Este es el caso de Alberto Lisa Gracia, de 52 años, que es recepcionista del hotel Boston de Zaragoza. «Llevo en el erte desde el 18 de marzo del año pasado. De buenas a primeras dijeron que cerraban y así seguimos casi 15 meses después toda la plantilla», relata. Al principio, pensó que sería «una cosa pasajera», pero los meses fueron pasando y las restricciones sanitarias hicieron imposible la reapertura de buena parte de los alojamientos por falta de clientes. «No me podía creer que esta situación iba a durar tanto», confiesa.
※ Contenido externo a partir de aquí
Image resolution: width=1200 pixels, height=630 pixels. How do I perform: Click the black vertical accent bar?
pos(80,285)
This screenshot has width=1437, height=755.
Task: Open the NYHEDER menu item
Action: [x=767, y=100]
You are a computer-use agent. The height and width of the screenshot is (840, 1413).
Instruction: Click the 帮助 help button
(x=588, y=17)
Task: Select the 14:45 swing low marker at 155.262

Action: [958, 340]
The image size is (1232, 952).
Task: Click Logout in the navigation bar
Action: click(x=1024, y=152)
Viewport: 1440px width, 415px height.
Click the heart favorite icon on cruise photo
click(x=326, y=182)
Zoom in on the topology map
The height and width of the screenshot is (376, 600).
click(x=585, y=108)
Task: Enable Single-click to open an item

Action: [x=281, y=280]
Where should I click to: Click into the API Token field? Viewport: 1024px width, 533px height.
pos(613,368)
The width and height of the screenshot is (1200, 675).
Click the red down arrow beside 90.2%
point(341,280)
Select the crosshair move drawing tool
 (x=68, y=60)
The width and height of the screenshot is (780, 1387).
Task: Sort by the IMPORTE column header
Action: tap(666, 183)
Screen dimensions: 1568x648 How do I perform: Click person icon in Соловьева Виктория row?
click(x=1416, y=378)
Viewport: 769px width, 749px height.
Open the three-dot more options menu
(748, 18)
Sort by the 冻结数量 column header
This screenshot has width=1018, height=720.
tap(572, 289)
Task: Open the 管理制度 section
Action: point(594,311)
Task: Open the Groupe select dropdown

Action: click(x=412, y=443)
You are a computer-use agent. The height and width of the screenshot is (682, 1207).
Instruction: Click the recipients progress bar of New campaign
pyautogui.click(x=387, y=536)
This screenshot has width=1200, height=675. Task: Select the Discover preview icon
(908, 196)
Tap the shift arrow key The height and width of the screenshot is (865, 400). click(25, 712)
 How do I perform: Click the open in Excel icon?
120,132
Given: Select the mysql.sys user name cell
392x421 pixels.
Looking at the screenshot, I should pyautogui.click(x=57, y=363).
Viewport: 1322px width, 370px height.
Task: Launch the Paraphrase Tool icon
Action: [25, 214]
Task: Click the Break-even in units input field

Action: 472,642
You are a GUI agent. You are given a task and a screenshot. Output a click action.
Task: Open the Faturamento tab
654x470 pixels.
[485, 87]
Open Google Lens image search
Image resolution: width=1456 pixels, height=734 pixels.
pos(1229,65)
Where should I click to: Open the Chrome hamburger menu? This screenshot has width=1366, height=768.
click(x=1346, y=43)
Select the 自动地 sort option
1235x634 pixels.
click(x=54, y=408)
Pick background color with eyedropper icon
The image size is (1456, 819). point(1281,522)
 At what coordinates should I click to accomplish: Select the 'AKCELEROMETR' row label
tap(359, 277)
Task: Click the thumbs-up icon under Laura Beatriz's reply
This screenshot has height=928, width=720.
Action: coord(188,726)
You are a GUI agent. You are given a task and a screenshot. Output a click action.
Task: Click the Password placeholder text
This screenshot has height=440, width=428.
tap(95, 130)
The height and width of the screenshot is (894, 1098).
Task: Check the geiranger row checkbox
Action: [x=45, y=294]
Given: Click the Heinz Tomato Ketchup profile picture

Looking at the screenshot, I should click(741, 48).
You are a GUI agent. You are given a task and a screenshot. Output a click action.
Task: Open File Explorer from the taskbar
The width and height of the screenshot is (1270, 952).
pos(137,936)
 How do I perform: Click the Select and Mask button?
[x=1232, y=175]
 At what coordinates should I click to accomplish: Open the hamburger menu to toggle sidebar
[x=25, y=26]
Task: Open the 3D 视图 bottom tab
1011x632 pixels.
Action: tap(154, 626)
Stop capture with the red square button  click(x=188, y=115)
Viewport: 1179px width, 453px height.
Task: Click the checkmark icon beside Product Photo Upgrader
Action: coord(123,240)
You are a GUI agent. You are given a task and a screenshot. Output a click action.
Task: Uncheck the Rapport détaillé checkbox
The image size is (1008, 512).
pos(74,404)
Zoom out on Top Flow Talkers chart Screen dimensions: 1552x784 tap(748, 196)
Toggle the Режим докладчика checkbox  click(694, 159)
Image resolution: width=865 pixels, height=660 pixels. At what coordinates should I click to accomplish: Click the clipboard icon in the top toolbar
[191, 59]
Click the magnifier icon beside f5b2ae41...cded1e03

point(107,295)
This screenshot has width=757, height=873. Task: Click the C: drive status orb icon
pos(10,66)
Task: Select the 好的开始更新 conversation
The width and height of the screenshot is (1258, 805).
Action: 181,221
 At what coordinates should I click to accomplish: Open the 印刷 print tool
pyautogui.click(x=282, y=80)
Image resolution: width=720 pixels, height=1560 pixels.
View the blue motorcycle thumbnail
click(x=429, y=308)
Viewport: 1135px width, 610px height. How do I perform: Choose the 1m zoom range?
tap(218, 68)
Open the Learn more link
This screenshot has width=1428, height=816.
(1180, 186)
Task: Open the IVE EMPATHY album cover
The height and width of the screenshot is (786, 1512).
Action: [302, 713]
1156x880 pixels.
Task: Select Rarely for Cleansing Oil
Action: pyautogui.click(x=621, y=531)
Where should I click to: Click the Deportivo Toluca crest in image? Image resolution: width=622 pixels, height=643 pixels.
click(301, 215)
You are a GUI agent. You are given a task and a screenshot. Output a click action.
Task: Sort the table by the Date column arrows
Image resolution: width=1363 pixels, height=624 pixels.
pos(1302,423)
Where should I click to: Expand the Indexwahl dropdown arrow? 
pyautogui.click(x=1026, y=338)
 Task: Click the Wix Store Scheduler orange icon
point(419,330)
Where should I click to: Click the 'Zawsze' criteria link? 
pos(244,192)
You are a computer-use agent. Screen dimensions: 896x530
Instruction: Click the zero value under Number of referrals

En septiembre, viendo que la suspensión de su empleo se cronificaba y que no había visos de volver a la normalidad, decidió «no perder el tiempo del todo» y formarse en la medida de lo posible. Desde entonces ha realizado un total de nueve cursos impartidos a través del Instituto Aragonés de Empleo (Inaem). El primero fue de informática, pero también ha progresado en idiomas, incluso ha hecho sus pinitos con el chino, una lengua de referencia para el turismo local, ya que de ese país procede el mayor número de visitantes extranjeros que llegan a la ciudad, al menos hasta que estalló la pandemia.

También se ha formado en otras temáticas como contabilidad o programación, todo un ejemplo de perseverancia y apuesta por la mejora de su capacidad y perfil profesional de cara a la vuelta al puesto de trabajo, que «tarde o temprano llegará», confía. Saber cuándo ocurrirá todavía es una incógnita. «A corto plazo no lo veo muy claro. Zaragoza no es un destino muy demandado en verano y está por ver qué pasa con el regreso de los turistas internacionales, que son nuestro principal cliente», explica. En su misma situación se encuentran las 20 personas que forman la plantilla de este hotel.

Aunque a «ciencia cierta no se sabe», cree que septiembre se antoja como el mes con más papeletas para su regresar al mostrador del hotel, donde lleva trabajando 25 años. «Ojalá sea antes, porque quiero volver a trabajar, pero este verano lo veo difícil y no voy a hacerme ilusiones», afirma.